• Kultur
  • Christine Nöstlinger

Seufzende Ehrlichkeit

Die Kinderbuchautorin Christine Nöstlinger ist gestorben

  • Irmtraud Gutschke
  • Lesedauer: 3 Min.

Sie war eine Erfolgreiche: Über 100 Bücher hat sie veröffentlicht. Eine freundliche, warmherzige Frau, auf den Fotos sieht man sie altern. Am späten Freitagnachmittag kam vom Residenzverlag Wien die Mitteilung, dass die Schriftstellerin Christine Nöstlinger am 28. Juni nach kurzer Krankheit im Alter von 81 Jahren verstorben ist. Am 13. Juli ist sie im engsten Familienkreis begraben worden; die Todesnachricht sollte erst danach an die Öffentlichkeit.

Viele werden um sie trauern, hat sie mit ihren Büchern doch schon mehrere Generationen von Kindern begeistert. Und deren Eltern auch, denn viele Texte waren ja zum Vorlesen gedacht. »Glück ist was für Augenblicke«, so nannte sie vor fünf Jahren ihre Autobiografie. Wie sie, 1936 als Tochter eines Uhrmachers geboren, als Kind den Krieg im Bombenkeller überlebte, erzählt sie. Wie sie die Nachkriegszeit mit ihrem konservativen Rollenverständnis erlebte und dagegen revoltierte, wie sie in der Tanzstunde mit geliehenem BH Oberweite vortäuschte und sich als Kunststudentin in Herrenrunden behauptete, das hatte durchaus mit ihrem späteren Schreiben zu tun. Denn da ist immer von Gewitztheit die Rede, von Träumen, die man leben soll.

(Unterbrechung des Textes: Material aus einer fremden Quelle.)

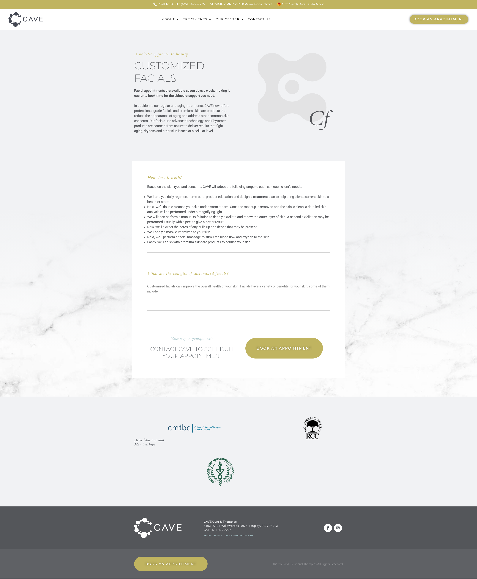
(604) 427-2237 (193, 4)
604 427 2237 (221, 530)
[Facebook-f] (328, 528)
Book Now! (263, 4)
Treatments (195, 19)
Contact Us (259, 19)
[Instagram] (338, 528)
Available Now (311, 4)
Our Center (228, 19)
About (168, 19)
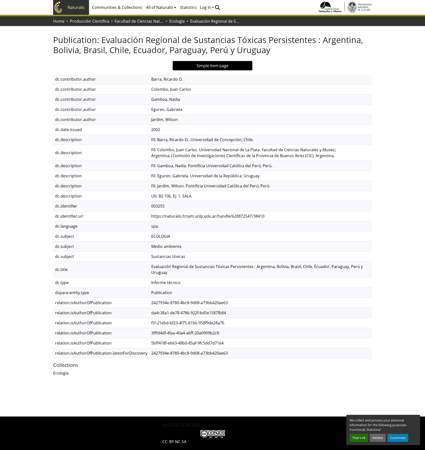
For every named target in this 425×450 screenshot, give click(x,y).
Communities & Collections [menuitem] (117, 7)
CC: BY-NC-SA (174, 441)
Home (58, 21)
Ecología (177, 21)
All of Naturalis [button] (159, 7)
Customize (398, 437)
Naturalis (76, 7)
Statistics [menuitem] (188, 7)
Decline (377, 437)
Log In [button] (206, 7)
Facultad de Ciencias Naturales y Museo (139, 21)
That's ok (358, 437)
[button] (217, 7)
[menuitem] (161, 7)
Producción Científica (89, 21)
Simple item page (212, 65)
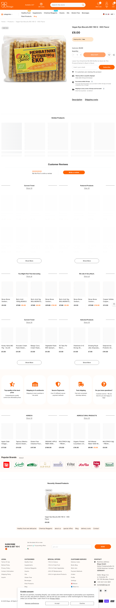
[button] (93, 90)
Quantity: (75, 51)
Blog (76, 528)
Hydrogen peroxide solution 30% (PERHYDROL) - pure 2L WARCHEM (78, 247)
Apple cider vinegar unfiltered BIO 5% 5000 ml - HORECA (6, 443)
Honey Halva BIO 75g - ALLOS (7, 347)
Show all (29, 276)
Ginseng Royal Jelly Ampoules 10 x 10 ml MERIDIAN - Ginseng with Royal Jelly (93, 347)
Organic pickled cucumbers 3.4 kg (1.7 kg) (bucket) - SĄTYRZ (78, 443)
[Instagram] (100, 590)
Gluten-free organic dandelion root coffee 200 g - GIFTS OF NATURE (93, 214)
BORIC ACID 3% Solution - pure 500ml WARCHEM (108, 247)
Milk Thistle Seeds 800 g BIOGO (49, 247)
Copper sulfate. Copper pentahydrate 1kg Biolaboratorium (108, 300)
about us (58, 528)
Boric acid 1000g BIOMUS (21, 300)
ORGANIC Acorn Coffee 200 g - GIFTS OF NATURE (64, 247)
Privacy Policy (55, 598)
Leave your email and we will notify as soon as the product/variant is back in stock (90, 62)
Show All (29, 188)
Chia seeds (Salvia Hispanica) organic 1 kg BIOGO (20, 247)
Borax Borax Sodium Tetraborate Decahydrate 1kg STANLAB (6, 300)
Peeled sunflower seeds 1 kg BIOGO (51, 214)
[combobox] (65, 5)
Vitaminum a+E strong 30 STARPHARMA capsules (78, 347)
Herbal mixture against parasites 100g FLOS (109, 214)
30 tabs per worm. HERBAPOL (92, 247)
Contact (96, 528)
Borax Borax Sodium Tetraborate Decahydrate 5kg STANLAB (50, 300)
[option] (34, 59)
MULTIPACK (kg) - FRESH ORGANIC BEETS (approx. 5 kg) (65, 443)
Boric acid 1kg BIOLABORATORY (36, 300)
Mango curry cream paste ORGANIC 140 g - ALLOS (36, 347)
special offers (68, 528)
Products (11, 22)
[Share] (113, 55)
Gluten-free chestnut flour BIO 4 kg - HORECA (36, 443)
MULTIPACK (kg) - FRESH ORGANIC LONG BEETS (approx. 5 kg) (108, 443)
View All (87, 188)
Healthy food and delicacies (26, 528)
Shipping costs (91, 100)
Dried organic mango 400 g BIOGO (35, 247)
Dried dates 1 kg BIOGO (7, 214)
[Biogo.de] (6, 464)
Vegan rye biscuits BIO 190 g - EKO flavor (57, 518)
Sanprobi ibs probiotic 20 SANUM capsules (107, 347)
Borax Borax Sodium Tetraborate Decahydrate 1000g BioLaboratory (79, 300)
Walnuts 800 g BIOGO (6, 247)
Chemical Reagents (45, 528)
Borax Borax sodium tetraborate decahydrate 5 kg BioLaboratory (93, 300)
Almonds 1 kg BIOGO (20, 214)
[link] (109, 55)
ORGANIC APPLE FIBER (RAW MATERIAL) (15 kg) (51, 443)
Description (77, 100)
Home (3, 22)
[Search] (68, 5)
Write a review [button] (74, 172)
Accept (57, 603)
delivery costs (86, 528)
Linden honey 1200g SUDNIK (78, 214)
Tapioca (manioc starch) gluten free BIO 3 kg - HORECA (21, 443)
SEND (103, 547)
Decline (82, 603)
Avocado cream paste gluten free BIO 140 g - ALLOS (21, 347)
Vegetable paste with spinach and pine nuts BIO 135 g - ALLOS (50, 347)
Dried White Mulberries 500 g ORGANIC (37, 214)
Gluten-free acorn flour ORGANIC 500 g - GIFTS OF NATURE (64, 214)
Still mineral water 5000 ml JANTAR (93, 443)
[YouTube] (105, 590)
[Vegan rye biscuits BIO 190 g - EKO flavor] (58, 501)
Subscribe (106, 67)
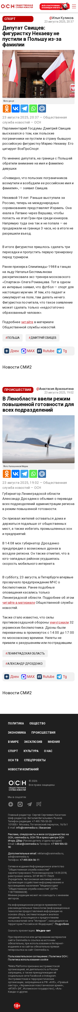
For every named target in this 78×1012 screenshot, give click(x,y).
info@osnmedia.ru (27, 827)
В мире (13, 741)
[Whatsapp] (33, 109)
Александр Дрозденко (25, 663)
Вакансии (45, 827)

Was ist zum Beispiel von einem kleinen Jungen zu halten, der nicht mit seiner Mutter ans Meer fahren will, weil er zwei kranke Drachen hüten muss? Nachts geht er heimlich in den Park, wo die Drachen hinter dem Denkmal wohnen. Die Mutter merkt von all dem nichts, so müde, so erschöpft ist sie. Aber als sie dann von den Drachen erfährt, von denen der eine gut und der andere böse ist, sagt sie nicht etwa: »Du spinnst.« Nein, sie hat eine gute Idee …

Etwas zur Harmonie bringen - das geht in Büchern für Kinder leichter als in der Literatur für Erwachsene, wobei Nöstlinger vor Konflikten in der Realität nicht die Augen verschloss. Sie gehörte zu einer Schriftstellergeneration, die Kindern die Welt zeigen wollte, wie sie ist. Nicht auf Anpassung, Folgsamkeit kam es ihr an, sondern auf Ermutigung, sich zu wehren gegen Ungerechtigkeit und Gewalt.

Das Kind als Persönlichkeit - der Einfluss der 68er mag mitgespielt haben, dass sie zu schreiben begann. »Die feuerrote Friederike« (1970) wurde ein so großer Erfolg, dass sich Verlage um sie rissen. »Die drei Posträuber«, »Die Kinder aus dem Kinderkeller«, »Maikäfer flieg«, »Simsalabim«, »Das Austauschkind« … Quatschgeschichten, Detektivgeschichten, Fußballgeschichten, Hundegeschichten, Freundschaftsgeschichten - manchmal waren es mehrere Bücher im Jahr.

So wurde sie zur großen Dame der Kinderliteratur, die einen ewigen Platz in den Editionsprogrammen zu haben schien. Umso größer das Erschrecken, als sie im Juni verkündete, sie wolle keine Kinderbücher mehr schreiben. »Wie soll ich denn wissen, was Kinder bewegt, wenn sie einen halben Tag lang über dem Smartphone sitzen und irgendetwas mit zwei Daumen tun?« Seufzende Ehrlichkeit, der schon Müdigkeit innewohnte.